Retype the following listing in full, reproducing every line exactly as it appears.

Provided data —
----

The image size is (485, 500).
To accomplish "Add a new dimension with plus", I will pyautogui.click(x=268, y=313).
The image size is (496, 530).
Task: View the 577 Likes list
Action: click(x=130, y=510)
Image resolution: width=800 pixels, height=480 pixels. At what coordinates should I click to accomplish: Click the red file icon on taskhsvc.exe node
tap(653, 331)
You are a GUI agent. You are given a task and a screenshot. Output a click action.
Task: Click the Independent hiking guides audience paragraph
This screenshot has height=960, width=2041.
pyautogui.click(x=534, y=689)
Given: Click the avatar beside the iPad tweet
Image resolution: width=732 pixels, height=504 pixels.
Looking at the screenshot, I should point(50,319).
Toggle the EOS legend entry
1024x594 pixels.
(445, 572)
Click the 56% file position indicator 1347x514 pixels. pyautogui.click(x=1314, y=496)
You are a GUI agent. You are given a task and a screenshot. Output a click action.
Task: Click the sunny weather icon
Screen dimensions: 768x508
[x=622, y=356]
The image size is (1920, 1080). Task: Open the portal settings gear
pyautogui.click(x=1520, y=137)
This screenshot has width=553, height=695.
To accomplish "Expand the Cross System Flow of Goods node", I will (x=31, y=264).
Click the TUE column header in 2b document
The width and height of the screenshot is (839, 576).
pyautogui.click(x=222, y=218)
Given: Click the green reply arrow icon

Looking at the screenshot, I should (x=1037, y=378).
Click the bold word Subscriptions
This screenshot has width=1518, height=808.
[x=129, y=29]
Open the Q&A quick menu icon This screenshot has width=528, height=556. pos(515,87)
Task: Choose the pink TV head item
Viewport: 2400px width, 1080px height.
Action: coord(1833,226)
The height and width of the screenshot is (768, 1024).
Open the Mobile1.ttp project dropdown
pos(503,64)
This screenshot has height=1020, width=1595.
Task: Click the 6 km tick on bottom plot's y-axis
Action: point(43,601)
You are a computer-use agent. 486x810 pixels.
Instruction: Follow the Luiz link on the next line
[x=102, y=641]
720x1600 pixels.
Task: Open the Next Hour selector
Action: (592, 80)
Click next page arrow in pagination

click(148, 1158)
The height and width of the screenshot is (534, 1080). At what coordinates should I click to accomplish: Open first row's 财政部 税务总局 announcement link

----

Response to this exercise —
The image size is (485, 500).
To accomplish "Add a new dimension with plus", I will pyautogui.click(x=268, y=313).
The image size is (496, 530).
Task: View the 577 Likes list
Action: click(x=130, y=510)
Image resolution: width=800 pixels, height=480 pixels. At what coordinates should I click to accomplish: Click the red file icon on taskhsvc.exe node
tap(653, 331)
You are a GUI agent. You are given a task and a screenshot. Output a click action.
Task: Click the Independent hiking guides audience paragraph
This screenshot has height=960, width=2041.
pyautogui.click(x=534, y=689)
Given: Click the avatar beside the iPad tweet
Image resolution: width=732 pixels, height=504 pixels.
Looking at the screenshot, I should point(50,319).
Toggle the EOS legend entry
1024x594 pixels.
(445, 572)
Click the 56% file position indicator 1347x514 pixels. pyautogui.click(x=1314, y=496)
You are a GUI agent. You are given a task and a screenshot. Output a click action.
Task: Click the sunny weather icon
Screen dimensions: 768x508
[x=622, y=356]
The image size is (1920, 1080). Task: Open the portal settings gear
pyautogui.click(x=1520, y=137)
This screenshot has width=553, height=695.
To accomplish "Expand the Cross System Flow of Goods node", I will (x=31, y=264).
Click the TUE column header in 2b document
The width and height of the screenshot is (839, 576).
pyautogui.click(x=222, y=218)
Given: Click the green reply arrow icon

Looking at the screenshot, I should (x=1037, y=378).
Click the bold word Subscriptions
This screenshot has width=1518, height=808.
[x=129, y=29]
Open the Q&A quick menu icon This screenshot has width=528, height=556. pos(515,87)
Task: Choose the pink TV head item
Viewport: 2400px width, 1080px height.
Action: coord(1833,226)
The height and width of the screenshot is (768, 1024).
Open the Mobile1.ttp project dropdown
pos(503,64)
This screenshot has height=1020, width=1595.
Task: Click the 6 km tick on bottom plot's y-axis
Action: point(43,601)
You are a computer-use agent. 486x810 pixels.
Instruction: Follow the Luiz link on the next line
[x=102, y=641]
720x1600 pixels.
Task: Open the Next Hour selector
Action: (592, 80)
Click next page arrow in pagination

click(148, 1158)
The height and width of the screenshot is (534, 1080). At what coordinates should I click to accomplish: Open first row's 财政部 税务总局 announcement link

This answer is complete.